What is Ultra-Processed Food (UPF)?
Ultra-processed foods are made with extra ingredients that your body doesn’t need. They often look like normal food, but they’ve been changed a lot from how they started.
They include things like emulsifiers, colourings, sweeteners, and flavour enhancers — ingredients that help food last longer, taste stronger, or feel nicer to eat.
But they don’t offer much real nutrition, and they’re often designed so you keep eating.
You can’t make these foods in your kitchen. They’re created using industrial processes and ingredients you wouldn’t normally use at home.
A good rule of thumb is to check the ingredients list and ask yourself: Could I make this in a well-stocked home kitchen? If the answer is yes, it’s probably not ultra-processed.
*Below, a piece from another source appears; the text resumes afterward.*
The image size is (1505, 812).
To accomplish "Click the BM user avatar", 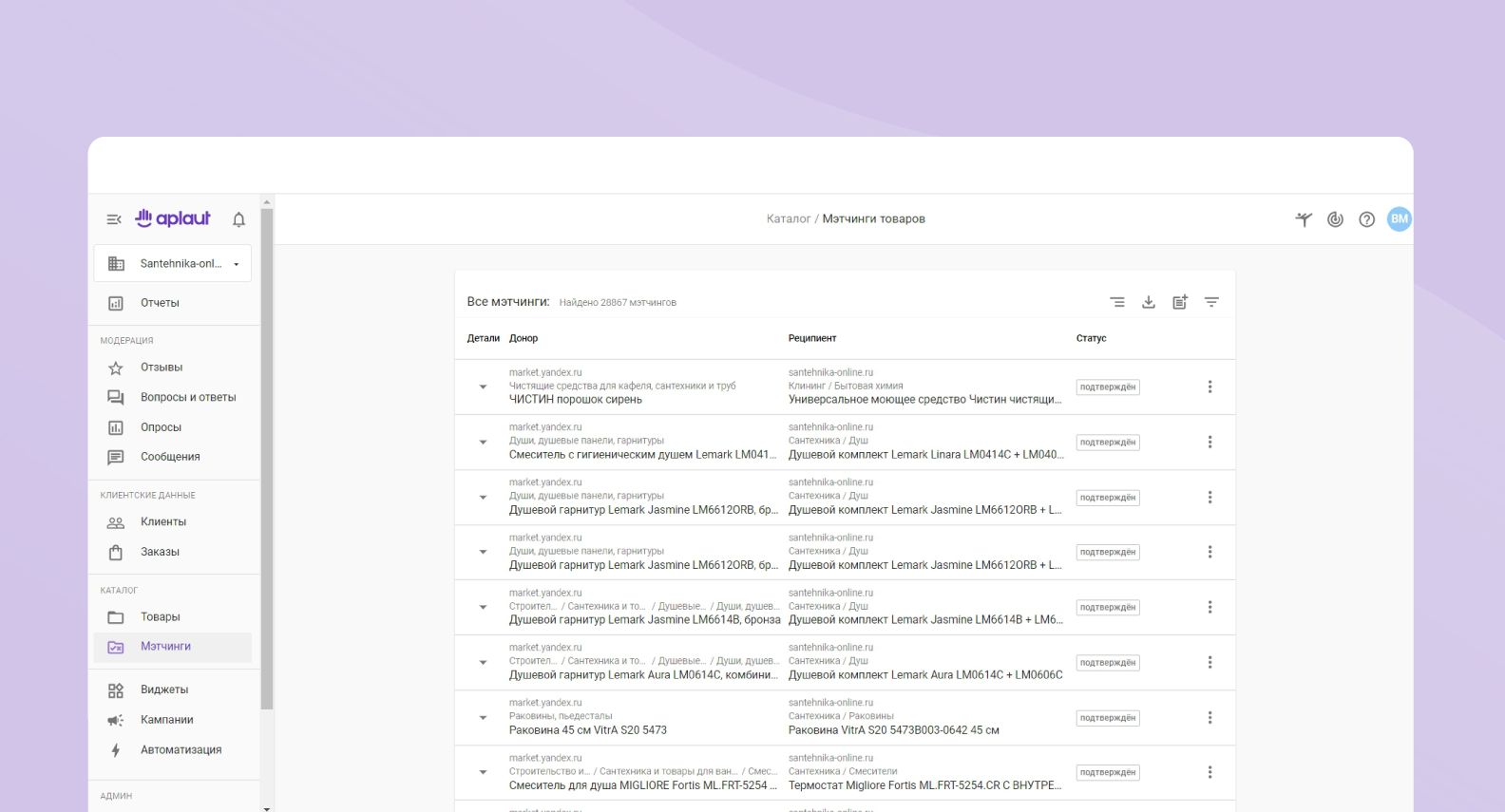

There isn’t a strict definition of ultra-processed food, and researchers are still exploring whether the harm comes from the processing itself — or simply because these foods tend to be high in sugar, fat, and calories, and low in real nutrition.
Having the occasional bit of UPF is unlikely to be harmful, however diets high in ultra-processed foods have been linked to obesity, poor gut health, and higher risk of long-term illness (such as diabetes, high blood pressure, cardiovascular disease, cancers). These risks seem to grow with the proportion of UPF in the diet — it’s not one chocolate bar, but a pattern of eating most meals and snacks from industrial sources.
👉 Important to know: Some foods do have added nutrients — not to ultra-process them, but to support public health. For example, in the UK, nutrients like iron, calcium, and B vitamins must be added to certain types of flour by law. This is called fortification, and it’s done to prevent nutrient deficiencies — not to change how the food tastes or behaves.
In the UK, certain nutrients must be added to white and brown flour by law. This has been done since the 1940s to help prevent nutrient deficiencies.
When flour is milled, some natural vitamins and minerals are lost. So four key nutrients are added back in:
- Iron
- Calcium
- Thiamine (Vitamin B1)
- Niacin (Vitamin B3)
You might also see added folic acid or vitamin D in cereals, milk, or baby food — again, to support public health, not to ultra-process the product.
🧠 The key difference? Fortification is about adding nutrition. Ultra-processing is about making food last longer, taste more intense, or be more addictive — often at the expense of real nutrients.